Background: A nitrilase-mediated pathway has significant advantages in the production of optically pure (R)-(-)-mandelic acid. However, unwanted byproduct, low enantioselectivity, and specific activity reduce its value in practical applications. An ideal nitrilase that can efficiently hydrolyze mandelonitrile to optically pure (R)-(-)-mandelic acid without the unwanted byproduct is needed.

Results: A novel nitrilase (BCJ2315) was discovered from Burkholderia cenocepacia J2315 through phylogeny-based enzymatic substrate specificity prediction (PESSP).

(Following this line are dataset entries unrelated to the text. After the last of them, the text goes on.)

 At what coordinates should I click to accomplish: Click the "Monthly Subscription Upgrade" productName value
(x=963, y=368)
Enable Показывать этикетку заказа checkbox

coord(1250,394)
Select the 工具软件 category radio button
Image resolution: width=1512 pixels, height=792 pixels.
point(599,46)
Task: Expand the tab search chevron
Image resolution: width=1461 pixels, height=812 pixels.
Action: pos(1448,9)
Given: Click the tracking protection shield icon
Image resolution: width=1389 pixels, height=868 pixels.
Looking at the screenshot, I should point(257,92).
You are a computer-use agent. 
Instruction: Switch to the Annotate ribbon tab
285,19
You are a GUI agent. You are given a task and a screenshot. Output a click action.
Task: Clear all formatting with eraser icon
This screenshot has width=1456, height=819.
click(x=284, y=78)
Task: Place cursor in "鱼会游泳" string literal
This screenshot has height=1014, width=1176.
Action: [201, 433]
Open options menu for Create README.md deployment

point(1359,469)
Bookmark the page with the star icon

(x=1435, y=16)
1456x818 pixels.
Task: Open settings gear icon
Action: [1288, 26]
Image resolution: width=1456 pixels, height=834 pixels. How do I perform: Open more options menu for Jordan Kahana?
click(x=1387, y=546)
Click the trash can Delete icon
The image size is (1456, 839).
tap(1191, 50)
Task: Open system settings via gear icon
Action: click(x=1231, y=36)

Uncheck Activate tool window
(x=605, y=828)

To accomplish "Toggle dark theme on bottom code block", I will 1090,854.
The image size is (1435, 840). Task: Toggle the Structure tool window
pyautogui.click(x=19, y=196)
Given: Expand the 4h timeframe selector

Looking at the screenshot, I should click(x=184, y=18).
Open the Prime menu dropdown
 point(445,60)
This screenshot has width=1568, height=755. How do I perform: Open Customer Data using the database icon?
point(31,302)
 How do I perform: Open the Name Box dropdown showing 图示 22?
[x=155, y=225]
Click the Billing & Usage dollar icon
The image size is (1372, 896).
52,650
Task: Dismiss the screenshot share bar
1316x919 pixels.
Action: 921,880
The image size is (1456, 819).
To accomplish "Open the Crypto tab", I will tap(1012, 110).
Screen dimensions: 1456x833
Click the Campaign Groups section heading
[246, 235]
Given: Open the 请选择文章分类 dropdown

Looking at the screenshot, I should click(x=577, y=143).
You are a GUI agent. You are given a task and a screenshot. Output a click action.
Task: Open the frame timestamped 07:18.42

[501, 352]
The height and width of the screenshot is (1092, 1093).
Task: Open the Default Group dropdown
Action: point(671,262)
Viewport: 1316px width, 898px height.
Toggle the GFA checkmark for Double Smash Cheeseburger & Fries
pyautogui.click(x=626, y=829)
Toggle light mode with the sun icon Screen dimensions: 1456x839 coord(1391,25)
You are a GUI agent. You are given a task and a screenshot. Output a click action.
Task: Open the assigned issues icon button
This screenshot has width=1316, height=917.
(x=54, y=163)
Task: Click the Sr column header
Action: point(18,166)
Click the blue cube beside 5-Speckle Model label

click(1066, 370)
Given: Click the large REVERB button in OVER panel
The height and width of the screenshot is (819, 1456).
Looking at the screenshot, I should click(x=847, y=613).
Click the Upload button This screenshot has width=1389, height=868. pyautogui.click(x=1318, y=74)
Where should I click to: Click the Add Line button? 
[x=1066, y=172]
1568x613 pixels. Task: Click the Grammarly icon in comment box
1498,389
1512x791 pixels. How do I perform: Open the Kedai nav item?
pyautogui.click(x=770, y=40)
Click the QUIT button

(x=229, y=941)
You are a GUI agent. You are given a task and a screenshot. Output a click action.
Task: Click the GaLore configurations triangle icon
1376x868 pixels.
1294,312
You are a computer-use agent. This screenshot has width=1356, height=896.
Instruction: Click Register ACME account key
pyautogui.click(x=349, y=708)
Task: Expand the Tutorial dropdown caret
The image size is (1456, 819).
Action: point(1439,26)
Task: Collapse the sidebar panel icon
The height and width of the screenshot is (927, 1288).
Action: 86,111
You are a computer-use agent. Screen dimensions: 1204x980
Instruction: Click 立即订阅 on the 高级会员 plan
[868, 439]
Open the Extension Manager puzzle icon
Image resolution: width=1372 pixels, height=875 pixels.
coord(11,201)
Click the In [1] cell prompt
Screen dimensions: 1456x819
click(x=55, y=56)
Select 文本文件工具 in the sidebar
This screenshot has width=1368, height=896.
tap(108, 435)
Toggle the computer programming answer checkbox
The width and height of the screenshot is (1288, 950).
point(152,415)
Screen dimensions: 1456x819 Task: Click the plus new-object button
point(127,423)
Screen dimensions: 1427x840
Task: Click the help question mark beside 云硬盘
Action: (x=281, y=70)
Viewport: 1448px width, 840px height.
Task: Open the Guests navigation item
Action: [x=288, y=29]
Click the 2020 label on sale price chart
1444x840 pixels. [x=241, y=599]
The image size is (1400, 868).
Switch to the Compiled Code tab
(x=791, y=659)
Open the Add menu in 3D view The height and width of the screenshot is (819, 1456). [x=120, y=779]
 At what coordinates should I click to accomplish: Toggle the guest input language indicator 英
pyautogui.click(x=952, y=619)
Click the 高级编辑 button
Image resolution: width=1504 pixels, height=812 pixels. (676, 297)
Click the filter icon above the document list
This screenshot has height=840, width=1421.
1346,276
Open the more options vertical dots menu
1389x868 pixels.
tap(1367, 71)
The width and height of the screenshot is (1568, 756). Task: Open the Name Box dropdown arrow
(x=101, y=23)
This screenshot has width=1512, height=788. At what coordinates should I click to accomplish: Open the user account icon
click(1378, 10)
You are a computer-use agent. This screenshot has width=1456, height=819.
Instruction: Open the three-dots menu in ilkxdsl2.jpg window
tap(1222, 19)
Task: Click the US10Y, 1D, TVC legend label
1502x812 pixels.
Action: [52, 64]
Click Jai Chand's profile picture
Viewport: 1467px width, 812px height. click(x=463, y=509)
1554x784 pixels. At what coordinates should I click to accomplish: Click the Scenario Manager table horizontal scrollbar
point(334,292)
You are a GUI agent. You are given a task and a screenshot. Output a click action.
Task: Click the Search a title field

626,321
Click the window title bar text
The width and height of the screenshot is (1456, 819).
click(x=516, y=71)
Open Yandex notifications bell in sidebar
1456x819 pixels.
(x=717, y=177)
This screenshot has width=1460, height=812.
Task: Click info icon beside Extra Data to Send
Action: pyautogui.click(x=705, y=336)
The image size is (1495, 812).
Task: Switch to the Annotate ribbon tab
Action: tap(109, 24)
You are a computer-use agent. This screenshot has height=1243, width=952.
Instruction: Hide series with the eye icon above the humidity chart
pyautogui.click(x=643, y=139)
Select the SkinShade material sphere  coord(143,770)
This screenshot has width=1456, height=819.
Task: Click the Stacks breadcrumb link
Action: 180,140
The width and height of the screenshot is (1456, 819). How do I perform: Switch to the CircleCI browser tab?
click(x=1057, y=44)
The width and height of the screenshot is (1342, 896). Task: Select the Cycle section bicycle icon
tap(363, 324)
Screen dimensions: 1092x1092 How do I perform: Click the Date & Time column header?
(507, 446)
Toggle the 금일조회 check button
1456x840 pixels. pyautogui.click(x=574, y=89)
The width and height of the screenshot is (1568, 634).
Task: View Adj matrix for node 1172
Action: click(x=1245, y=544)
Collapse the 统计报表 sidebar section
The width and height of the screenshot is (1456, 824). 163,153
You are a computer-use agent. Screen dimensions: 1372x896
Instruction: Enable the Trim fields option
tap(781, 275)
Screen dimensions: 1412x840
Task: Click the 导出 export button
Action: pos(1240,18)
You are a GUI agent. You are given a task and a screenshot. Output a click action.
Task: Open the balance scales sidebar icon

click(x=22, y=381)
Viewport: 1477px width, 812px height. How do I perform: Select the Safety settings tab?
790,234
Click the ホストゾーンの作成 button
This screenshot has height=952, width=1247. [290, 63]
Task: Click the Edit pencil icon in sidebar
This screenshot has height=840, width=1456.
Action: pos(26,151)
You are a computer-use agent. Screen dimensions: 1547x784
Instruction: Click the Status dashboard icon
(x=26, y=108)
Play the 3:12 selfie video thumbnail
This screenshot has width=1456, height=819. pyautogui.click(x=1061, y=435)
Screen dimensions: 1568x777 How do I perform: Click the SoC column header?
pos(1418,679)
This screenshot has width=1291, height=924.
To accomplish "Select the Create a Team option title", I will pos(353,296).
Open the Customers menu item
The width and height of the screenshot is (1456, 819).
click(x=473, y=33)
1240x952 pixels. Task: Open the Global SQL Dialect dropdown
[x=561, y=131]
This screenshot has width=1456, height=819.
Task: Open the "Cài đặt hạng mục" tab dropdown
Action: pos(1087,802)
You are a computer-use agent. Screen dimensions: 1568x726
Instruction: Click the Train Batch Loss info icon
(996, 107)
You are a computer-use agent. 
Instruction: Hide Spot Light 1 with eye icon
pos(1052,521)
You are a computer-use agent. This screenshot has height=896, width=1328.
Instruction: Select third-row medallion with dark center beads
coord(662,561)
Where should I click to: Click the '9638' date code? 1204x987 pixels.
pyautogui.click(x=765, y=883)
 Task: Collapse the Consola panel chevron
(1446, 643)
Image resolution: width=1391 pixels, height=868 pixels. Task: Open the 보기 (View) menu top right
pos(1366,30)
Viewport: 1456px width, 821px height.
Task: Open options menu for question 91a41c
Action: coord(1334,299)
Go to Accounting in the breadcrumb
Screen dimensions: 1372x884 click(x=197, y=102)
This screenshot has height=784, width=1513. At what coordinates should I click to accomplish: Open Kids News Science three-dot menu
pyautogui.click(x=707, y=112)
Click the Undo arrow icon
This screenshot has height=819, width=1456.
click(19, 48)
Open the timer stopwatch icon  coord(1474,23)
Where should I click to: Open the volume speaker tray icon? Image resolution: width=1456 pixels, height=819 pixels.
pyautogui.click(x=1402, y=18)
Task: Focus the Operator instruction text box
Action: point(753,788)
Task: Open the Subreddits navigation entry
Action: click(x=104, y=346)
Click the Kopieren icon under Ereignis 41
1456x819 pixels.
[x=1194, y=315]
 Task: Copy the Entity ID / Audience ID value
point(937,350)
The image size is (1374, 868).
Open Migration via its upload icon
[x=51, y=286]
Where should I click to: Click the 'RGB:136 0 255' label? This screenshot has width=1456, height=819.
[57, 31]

This nitrilase is a mandelonitrile hydrolase that could efficiently hydrolyze mandelonitrile to (R)-(-)-mandelic acid, with a high enantiomeric excess of 98.4%. No byproduct was observed in this hydrolysis process. BCJ2315 showed the highest identity of 71% compared with other nitrilases in the amino acid sequence. BCJ2315 possessed the highest activity toward mandelonitrile and took mandelonitrile as the optimal substrate based on the analysis of substrate specificity. The kinetic parameters Vmax, Km, Kcat, and Kcat/Km toward mandelonitrile were 45.4 μmol/min/mg, 0.14 mM, 15.4 s(-1), and 1.1×10(5) M(-1)s(-1), respectively. The recombinant Escherichia coli M15/BCJ2315 had a strong substrate tolerance and could completely hydrolyze mandelonitrile (100 mM) with fewer amounts of wet cells (10 mg/ml) within 1 h.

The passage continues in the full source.